Consolidada a revolução, a Rússia estava pronta para acionar as instituições que a transformariam numa grande potência. Assim que a NEP foi adotada, Lênin assinara um acordo comercial com a Inglaterra, rompendo seu isolamento e dando ao regime contornos definidos. A Ucrânia e as regiões do Cáucaso e da Ásia Central uniram-se numa federação e, juntamente com a Rússia, formaram, em 1922, a União das Repúblicas Socialistas Soviéticas (URSS). Lênin morreu em janeiro de 1924, e a sucessão foi disputada por membros influentes do partido - Trotski e Stálin. Para impedir o retorno ao capitalismo, o governo impôs severas restrições e pesados tributos ao comércio privado e o poder da Tcheka foi ampliado, para garantir a segurança do Estado. Stálin, que tinha o controle da máquina governamental, conseguiu desarticular a oposição em 1927, expulsando Trotski e seus aliados como dissidentes.

A crescente prosperidade da URSS convenceu os empresários de que o restabelecimento de relações diplomáticas com o estado soviético abria boas perspectivas de expansão comercial. Em 1924 o Reino Unido reconheceu a URSS e, no espaço de um ano, todas as grandes potências, exceto os Estados Unidos, seguiram-lhe o exemplo.

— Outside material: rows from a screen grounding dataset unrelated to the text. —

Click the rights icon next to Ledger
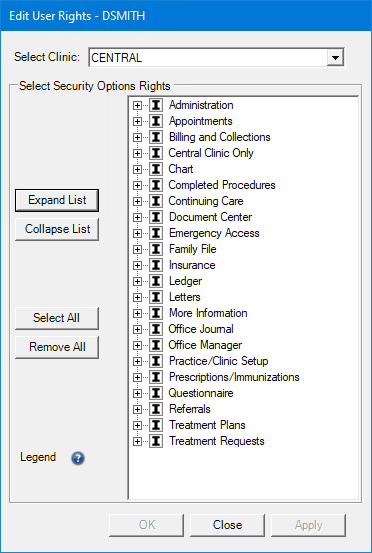The image size is (372, 553). click(156, 281)
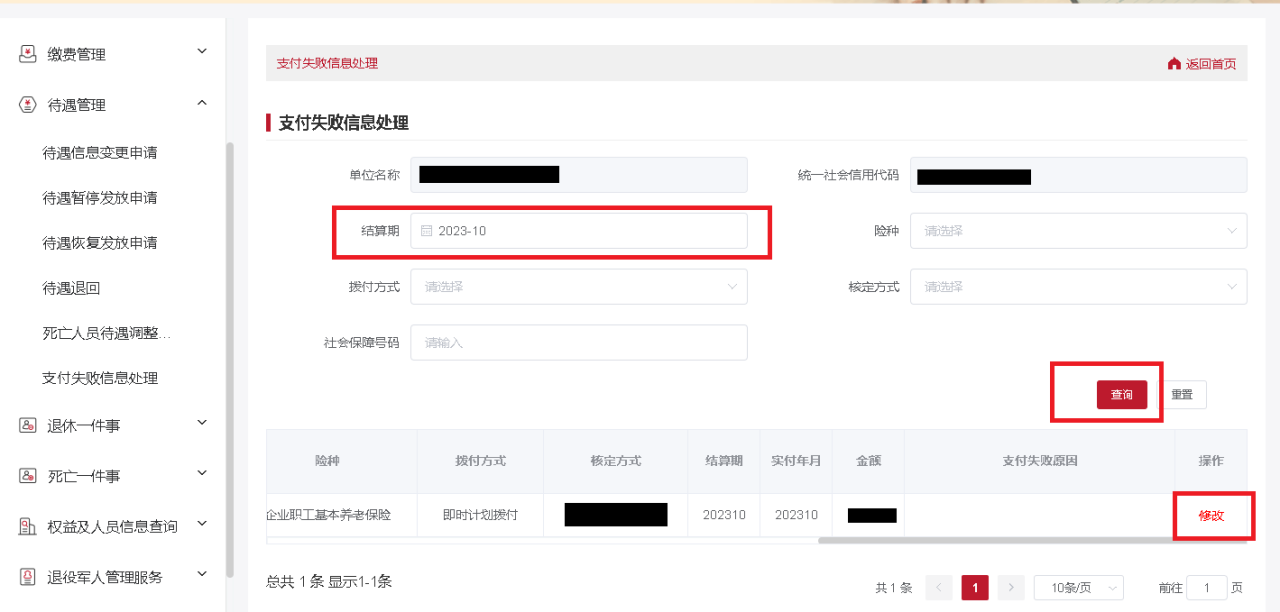Open the 核定方式 dropdown
The width and height of the screenshot is (1280, 612).
(x=1077, y=287)
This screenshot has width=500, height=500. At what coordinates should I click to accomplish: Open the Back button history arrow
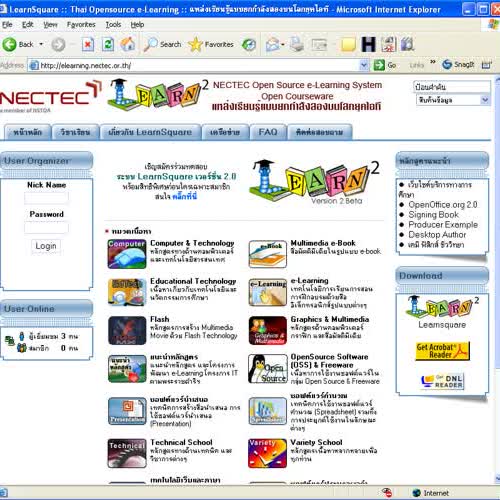pyautogui.click(x=41, y=44)
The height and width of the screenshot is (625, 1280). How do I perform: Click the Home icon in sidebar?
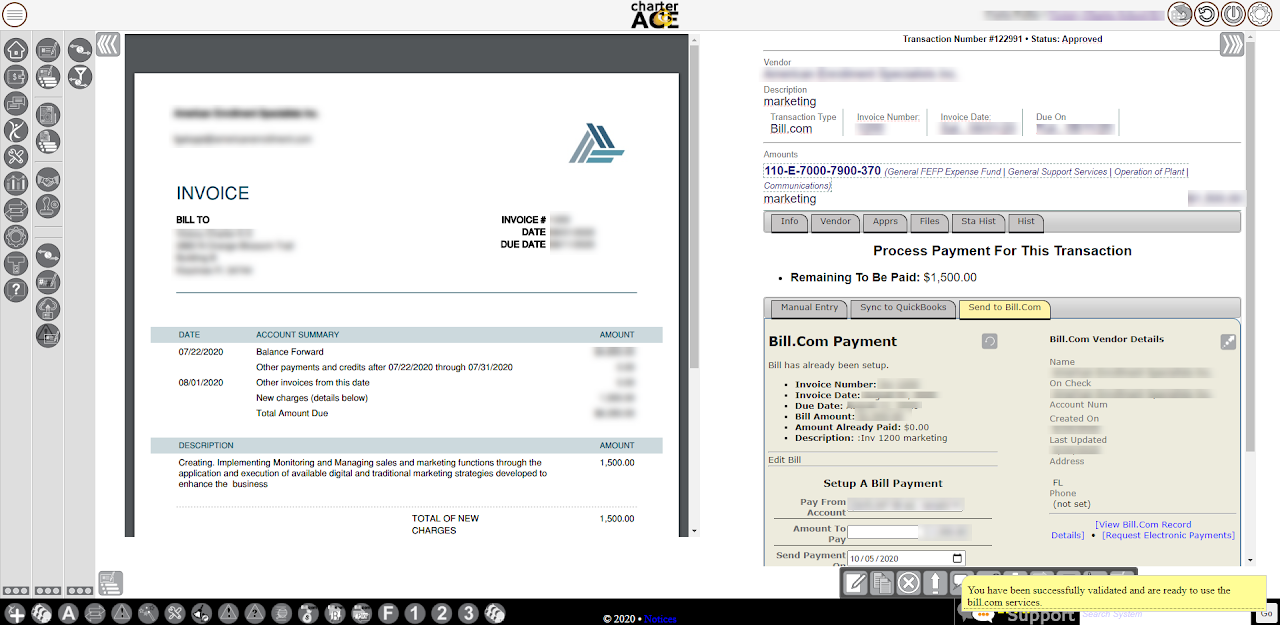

A NEP, que possibilitara a restauração da economia russa após a guerra civil, não teria utilidade na realização da meta de Stálin: o industrialismo. Então a URSS entrou na era dos Planos Quinquenais. O primeiro plano (1928-1932) visava sobretudo à transformação industrial. O setor privado desapareceu, em proveito do Estado. Foram investidas grandes somas em eletrificação e no desenvolvimento da indústria pesada. No setor agrícola, foram formados os kolkhozes (fazendas coletivas) e os sovkhozes (fazendas estatais), assegurando a mecanização da agricultura.

O segundo plano quinquenal (1933-1937) pretendia desenvolver sobretudo a indústria leve, a de bens de consumo. A economia planificada apresentou resultados excepcionais. A URSS foi o único país do mundo que não sofreu a crise de 1929, fechada em si mesma, vivendo das trocas internas, não conheceu nem a superprodução nem o desemprego. A produtividade energética cresceu consideravelmente e a indústria metalúrgica passou a ocupar a terceira posição do mundo.